Head injuries should always be linked to neck

While great strides have been made in diagnosing concussions, little attention has been paid to the neck, which can take substantial stress from head trauma. In a discussion with chiropractor Dr. David Harper, we examine why the neck should always be examined with concussions.

Toronto chiropractor says when a concussion occurs, the neck should be examined

Sidney Crosby hasn't played since Dec. 5 against Boston. While the neck injury has healed, it's not clear when Crosby hurt his C1 and C2 vertebrae. (Gene J. Puskar/Associated Press)

Over the weekend it was learned that Sidney Crosby was diagnosed with an apparent neck injury involving the C1 and C2 vertebrae, an injury that went unnoticed until Crosby sought second opinions from doctors in Utah and California.

While great strides have been made to diagnose concussions, little attention has been paid to the neck, which can take substantial stress from head trauma. We spoke with Dr. David Harper, a chiropractor and director of Mosaic LifeCARE & SportsCARE Institute in Toronto for insight on Crosby’s injury and its possible relationship to concussions.

Q: What are the C1 and C2 vertebrae?

A: The C1 and C2 are the top two cervical vertebrae in the neck, right under the base of the skull, and they're the most different of all of the vertebral segments within the spine. The shape of them, the arrangement, the type of bones that they are — they are the most dynamic. The rest of the spinal vertebrae are similar except for size. There's a typical style of what the vertebrae looks like as a bone, but the top two are the most unique compared to the rest of the spine.

Q: What does that mean for people who have their C1 and C2 vertebrae injured?

A: There’s a lot of activity up there, there’s a lot of neurology, there’s a lot of muscularity, there’s fine small muscles that help to manage rotation of the head, which is where a lot of the rotation in your neck occurs. And as the head rotates on the neck, a lot of it happens in that upper cervical area. It’s a very charged area with unique dynamics. The cord comes out of the skull from the brain at that area. There’s a lot of joint receptor feedback in that area of the spine that help with balance and perception of body motion, and knowing where the body is in space. There are nerve centres in that region that affect vision and hearing and other functions called the cranial nerves that may also experience impact.

Q: Could you see a relation between a neck injury and concussions?

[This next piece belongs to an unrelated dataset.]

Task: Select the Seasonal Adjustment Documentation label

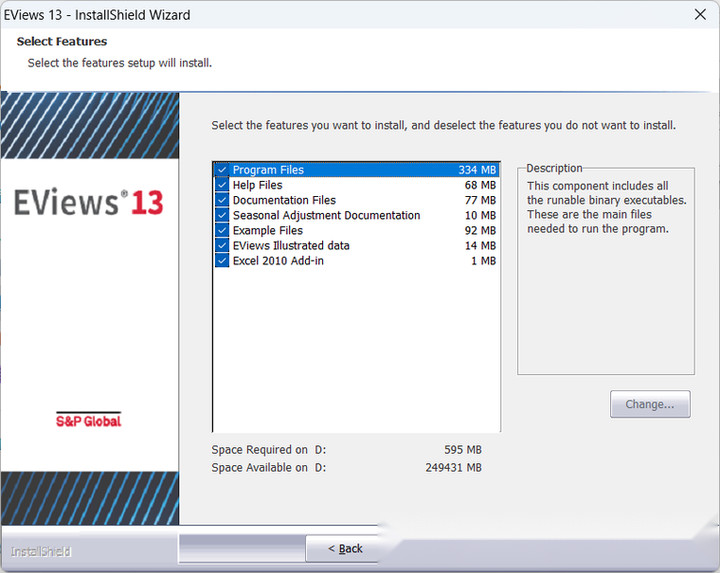Action: 326,215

A: A concussion injury has traditionally been restricted to comments around the brain. In my opinion, a head injury is never unique to the rest of the spine. There’s a cascade of stress that can happen down the spine. Nothing is not connected — everything is interconnected. It’s not unique and separate. You can’t take the head off the spine, give it a whack, put it back on and say you’ve just got a head injury. You can’t have one without the other. This has been my contention in clinical practice when I work with young athletes, because, while you can have a concussion to the brain, what has been ignored until now has been the relationship to the whiplash that occurs in the neck when the head gets contacted and then abruptly stopped in any form.

Q: What kind of problems do neck injuries create?

A: It can be dizziness, it can be challenges in balance, it can be neck pain, it can be headaches, it can be consequences to any of the cranial nerves, vision. It can be any of those.

Q: Those sound a lot like concussion symptoms.

A: They can, and this has been the challenge. In my clinical practice, we have a difficult time trying to communicate that because it’s difficult to see the neck. You can’t see it because it’s inside your skin, but it’s completely consistent with brain injuries because it’s all part of the cord. It’s all part of the central nervous system.

Q: Have there been any substantial links to spinal injuries and concussion in your practice?

A: I haven’t seen any research on that, to tell you the truth. I just know that clinically when I have a young athlete — which is typically my passion area — I don’t distinguish between there being one or the other. It’s a complete neck-head injury complex. You can’t have one without the other, in my mind. That’s the way I treat it clinically, and that’s the way I’ve been trained to treat it.

Q: What’s the healing timeframe for an injury like that?

A: It depends on the person, and it depends what the injuries are. I mean, there are ligaments that hold your neck together. There are ligaments that hold your skull onto your spine, and just like you can have a ligament injury in the knee with knee trauma, you can have an injury to the ligament in neck trauma. For the longest time I’ve been trying to challenge very different communities to consider such a technology as dynamic motion X-ray, which I don’t have, but I have samples of it and it’d be a dream to have it in my clinic. But dynamic motion X-ray demonstrates ligament weaknesses and fractures that cannot be seen all the time with MRIs, CTs and X-rays.

Q: What can happen if it heals incorrectly?

A: Like everything else, it affects optimal performance. If a fracture doesn’t heal correctly it affects the performance of that area that’s been fractured.